───── Extrait du texte

Ces mécanismes sont là depuis très longtemps et se sont accélérés. Les relations entre l’Etat, les associations et le secteur médico-social ont commencé à changer dès les années 1980. Cela a donné lieu à la décentralisation, la création d’agences, le recours aux acteurs privés, la multiplication des partenariats publics-privés (PPP). Des entreprises, des start-up, pénètrent ces PPP, avec le soutien des pouvoirs publics. Désormais, les financements des établissements tels que les Ehpad, les coûts engendrés par les lits d’enfants placés, etc. sont prioritaires. L’usager, le bénéficiaire, la personne accompagnée devient un client. Un mécanisme marchand est né de cette contractualisation. L’inflation des PPP amène à croire que le secteur associatif est complètement has been et que des organismes plus perfomants en termes de technicité vont résoudre les problématiques de manière plus économique. Dans sa logique perpétuelle de réduction du déficit public, l’Etat ne se désengage pas : ce n’est pas moins d’argent, c’est de l’argent autrement, et ceux qui en bénéficient sont ces start-up qui viennent capter des fonds auxquels les associations traditionnelles ne pourront jamais accéder.
Ces start-up sont dirigées par des profils de personnes qu’on ne retrouve pas dans le milieu associatif, avec un capital financier très élevé, un réseau… Beaucoup sont diplômés de l’Essec. Depuis le début des années 2000, cette école de commerce porte haut et fort le courant de l’entrepreuneuriat social et a contribué au développement de cette culture Cette financiarisation du secteur reconfigure le travail : on ne fait plus la promotion du CDI, chacun doit monter son affaire, il faut être flexible, entrepreneur, et cela produit beaucoup de souffrance au travail.

──────────

**Tâche à faire 1:**
D'après l'extrait sur la financiarisation du secteur social, répondez brièvement :
(a) Dès quelles années les relations entre l'État, les associations et le secteur médico-social ont-elles commencé à changer ?
(b) De quelle école beaucoup des dirigeants de ces start-up sont-ils diplômés ?
(c) Que devient l'usager, selon l'extrait ?
**Tâche à faire 2:**
Reprenez, s'il vous plaît, l'extrait sur la financiarisation du secteur social à la suite de sa dernière phrase et poursuivez-le.
La liste qui suit est un matériel distinct de l'extrait sur la financiarisation du secteur social.

───── Données fournies

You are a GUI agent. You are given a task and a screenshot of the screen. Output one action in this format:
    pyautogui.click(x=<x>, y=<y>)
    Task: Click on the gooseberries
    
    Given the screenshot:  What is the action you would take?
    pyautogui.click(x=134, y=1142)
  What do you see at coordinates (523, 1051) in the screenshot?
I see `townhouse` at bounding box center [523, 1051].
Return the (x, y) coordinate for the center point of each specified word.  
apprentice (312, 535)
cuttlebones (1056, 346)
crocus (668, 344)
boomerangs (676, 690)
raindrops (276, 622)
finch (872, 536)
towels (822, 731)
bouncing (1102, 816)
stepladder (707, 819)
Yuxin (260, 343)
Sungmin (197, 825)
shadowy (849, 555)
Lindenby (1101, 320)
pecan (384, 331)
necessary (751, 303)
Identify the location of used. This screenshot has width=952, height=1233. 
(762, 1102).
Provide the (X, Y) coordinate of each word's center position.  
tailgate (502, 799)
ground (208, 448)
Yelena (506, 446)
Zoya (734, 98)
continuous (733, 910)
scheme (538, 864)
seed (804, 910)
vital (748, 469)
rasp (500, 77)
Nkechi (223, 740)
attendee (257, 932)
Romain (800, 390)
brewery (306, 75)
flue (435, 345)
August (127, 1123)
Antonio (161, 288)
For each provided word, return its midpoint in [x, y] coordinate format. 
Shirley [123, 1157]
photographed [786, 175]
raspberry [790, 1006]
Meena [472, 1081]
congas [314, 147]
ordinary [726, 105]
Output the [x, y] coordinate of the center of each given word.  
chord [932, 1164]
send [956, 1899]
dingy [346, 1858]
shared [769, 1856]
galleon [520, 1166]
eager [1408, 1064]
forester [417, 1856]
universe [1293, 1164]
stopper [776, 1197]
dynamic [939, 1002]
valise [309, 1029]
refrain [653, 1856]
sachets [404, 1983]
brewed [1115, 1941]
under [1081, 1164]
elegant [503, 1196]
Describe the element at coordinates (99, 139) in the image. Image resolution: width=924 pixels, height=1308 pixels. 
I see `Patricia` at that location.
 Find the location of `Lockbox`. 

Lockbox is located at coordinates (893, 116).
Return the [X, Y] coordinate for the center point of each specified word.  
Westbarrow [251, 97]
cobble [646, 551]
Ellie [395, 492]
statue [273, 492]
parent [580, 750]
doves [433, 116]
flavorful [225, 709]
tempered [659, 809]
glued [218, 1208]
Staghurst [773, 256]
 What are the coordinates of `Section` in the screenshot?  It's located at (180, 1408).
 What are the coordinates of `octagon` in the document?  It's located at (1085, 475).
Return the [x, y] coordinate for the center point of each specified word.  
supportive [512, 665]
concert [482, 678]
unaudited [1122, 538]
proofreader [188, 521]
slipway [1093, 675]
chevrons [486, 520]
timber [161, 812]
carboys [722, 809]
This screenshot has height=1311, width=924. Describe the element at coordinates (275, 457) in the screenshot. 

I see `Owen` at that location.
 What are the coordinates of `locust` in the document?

──────────

**Réponse rédigée 1:**
(a) Dès les années 1980.
(b) De l'Essec.
(c) Un client.

**Réponse rédigée 2:**
Sans la confiance entre pouvoirs publics et secteur associatif, on entre dans des logiques performatives. Mais comment juger la performance sur des métiers d’aide ? Le principe de la start-up, c’est d’obtenir des financements sur un temps court. L’action sociale s’inscrit dans la prévention des risques de la vie, donc le temps long. Action sociale et recherche de bénéfices ne sont pas compatibles. On le voit avec le scandale lié au groupe Orpea. C’est toute une culture du travail qui fait le sens de l’existence d’une structure, pas seulement la logique lucrative.
L’apparition des start-up s’est faite progressivement à partir des années 2000 et l’irruption du numérique. Celui-ci a ouvert une fenêtre vers le monde mais a aussi dénaturé certains métiers : une assistante sociale qui doit remplir un rapport sur une plateforme avec une heure pour réaliser un entretien, un diagnostic et une proposition, ce n’est plus le même travail qu’avant. La singularité de l’usager disparaît au profit d’une standardisation de l’intervention et de la relation. Il y a moins de personnel présent dans les lieux dédiés, comme les CAF, la sécurité sociale… La dématérialisation a créé des brèches : les services publics s’appauvrissent et les start-up apparaîssent pour prendre la place de ce qui était jusque-là gratuit et qui devient payant.
Le phénomène a démarré aux Etats-Unis, où le modèle d’intervention sociale est passé aux mains du privé. Les entreprises de l’ESS restent des entreprises, avec une logique d’entreprise, même si elles se rangent du coté du social. Le vrai fondement est de faire de l’argent. On demande aux associations de se conformer à ce modèle pour être « autonomes », sauf que c’est quasiment impossible. Au final, ce système profite aux personnes qui sortent d’écoles de commerce et n’enraye en rien les difficultés sociétales et les inégalités sociales.